GUARDS is concerned about these projects for a number of reasons.

Ozone loss and climate change: Rocket exhaust brings aluminum oxide particles, ozone-destroying chlorine, and water vapor, a potent greenhouse gas, into the stratosphere. The aluminum oxide particles seed stratospheric clouds. Complete ozone destruction is observed in the exhaust plumes of rockets.

The New York Times (May 14, 1991, p. 4) quoted Aleksandr Dunayev of the Russian Space Agency saying “About 300 launches of the space shuttle each year would be a catastrophe and the ozone layer would be completely destroyed.”

At that time the world averaged only 12 rocket launches per year. These were thought to cause less than 0.6% depletion of the ozone layer. Research into the effects of rocket exhaust on the ozone layer has virtually ceased, but the number of launches is poised to increase astronomically.

If 12 rocket launches per year reduced the ozone by even 0.3%, then Dunayev was correct, and 300 launches in a year would destroy the ozone layer totally. To maintain a fleet of (ultimately) 4,000 or 2,400 satellites, each with an expected lifespan of five years, would involve enough yearly rocket launches to be an environmental catastrophe.

“[SpaceX’s] Space Internet venture, to which Musk hasn’t yet given a name, would be hugely ambitious. Hundreds of satellites would orbit about 750 miles above earth, much closer than traditional communications satellites in geosynchronous orbit at altitudes of up to 22,000 miles. The lower satellites would make for a speedier Internet service, with less distance for electromagnetic signals to travel.”

SpaceX’s CEO Elon Musk wants his satellites to provide WiFi to Mars as well as Earth:

“The visionary inventor and entrepreneur Elon Musk has unveiled his plan not only to launch a fleet of satellites to provide wireless internet that can be accessed anywhere on earth, but also to use the proceeds to build a city on Mars.”

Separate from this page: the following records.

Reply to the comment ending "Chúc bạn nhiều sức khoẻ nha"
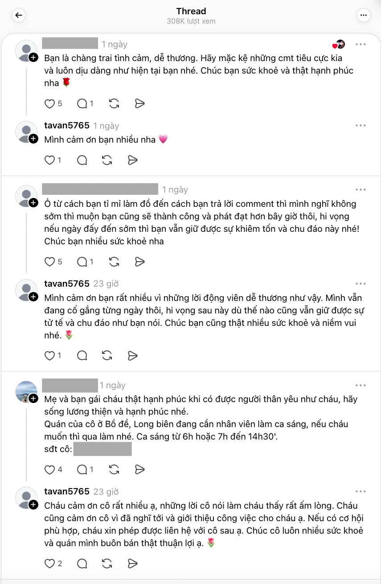 (x=82, y=262)
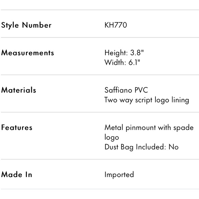Click the word Number in Style Number
199x199 pixels.
coord(37,25)
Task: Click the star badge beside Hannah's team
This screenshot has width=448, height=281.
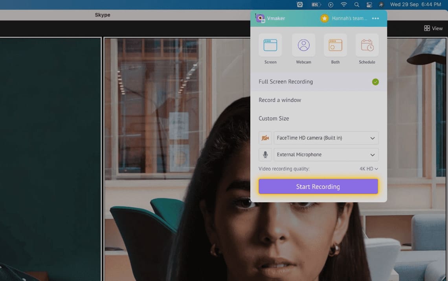Action: pyautogui.click(x=324, y=18)
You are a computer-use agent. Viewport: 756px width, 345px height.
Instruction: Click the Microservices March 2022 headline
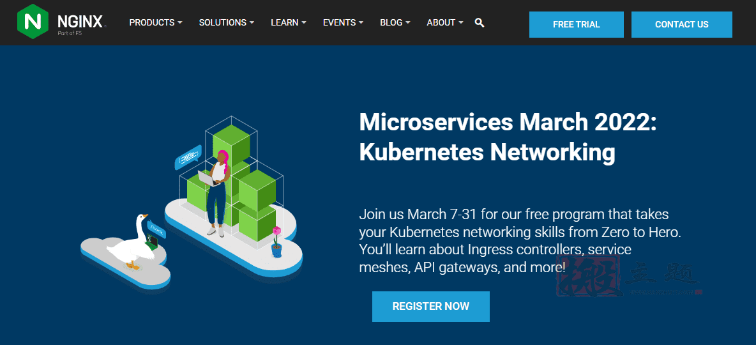507,137
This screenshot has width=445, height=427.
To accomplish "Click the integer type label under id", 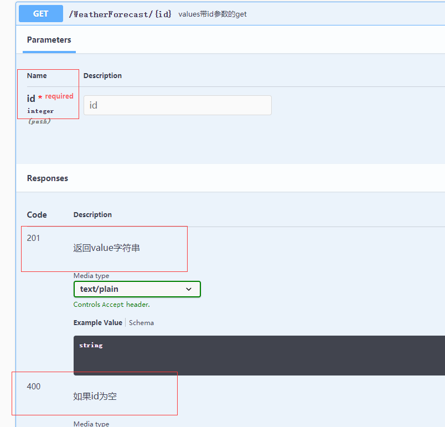I will click(x=40, y=111).
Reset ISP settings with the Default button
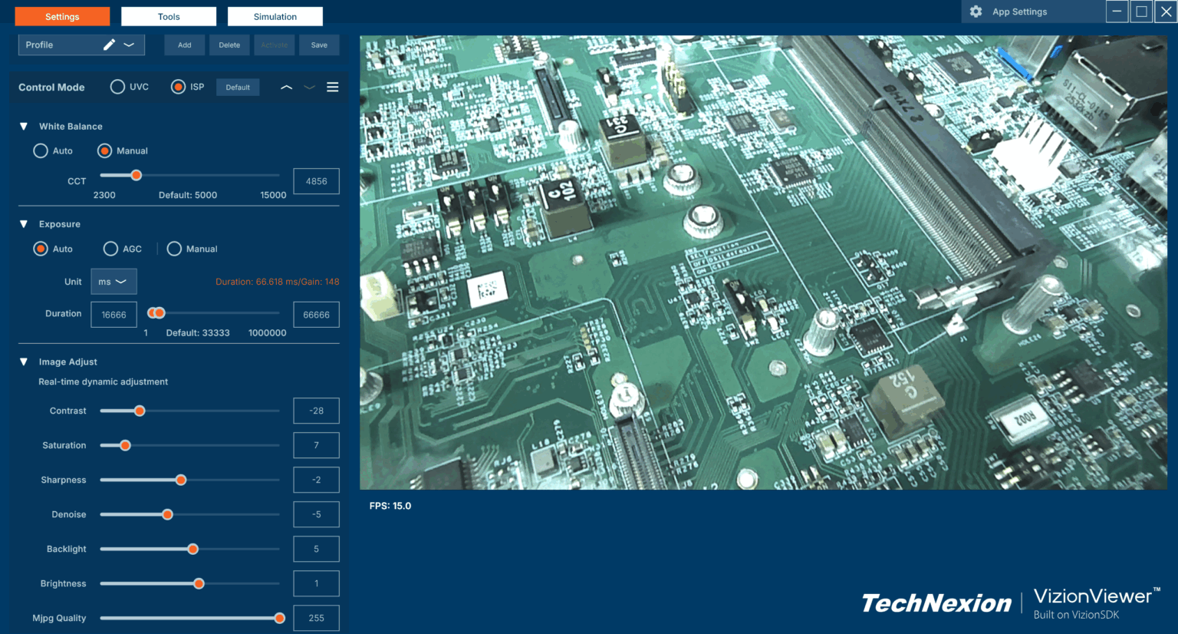 coord(238,87)
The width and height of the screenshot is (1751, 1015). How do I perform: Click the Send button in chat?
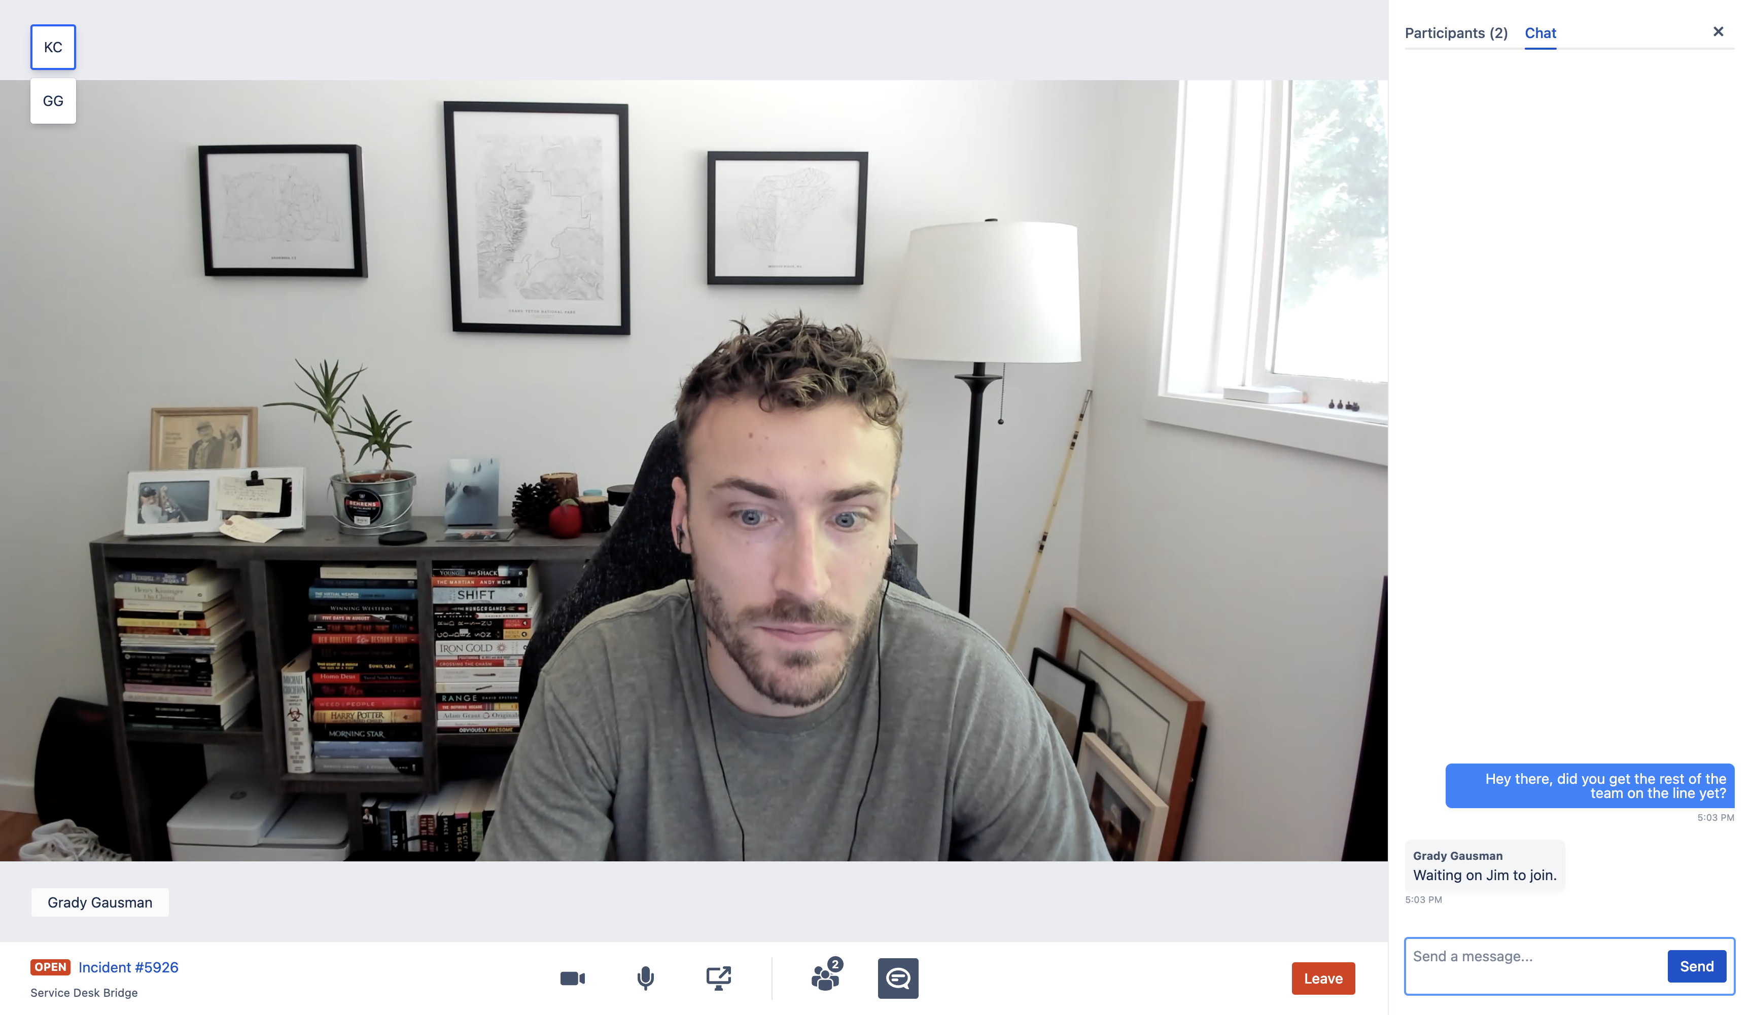pos(1697,965)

Human health: Not only the ozone layer and our climate will be adversely affected, but also the well-being of all life on earth, including humans. “The human body, says Dr Gerard J. Hyland, of the University of Warwick, UK, “is an electrochemical instrument of exquisite sensitivity”, noting that, like a radio, it can be interfered with by incoming radiation. If a signal can operate a mechanical device, it can disturb every cell in the human body.

A few weeks ago, a letter was sent by 88 concerned organizations representing over a million people, to the European Economic and Social Committee, regarding the betrayal of public trust in ignoring the hazards of electromagnetic radiation. Three to five percent of the global population suffer from ElectroHypersensitivity and are running out of places where they can survive.

Thus we believe that plans for global WiFi coverage are contrary to Human Rights.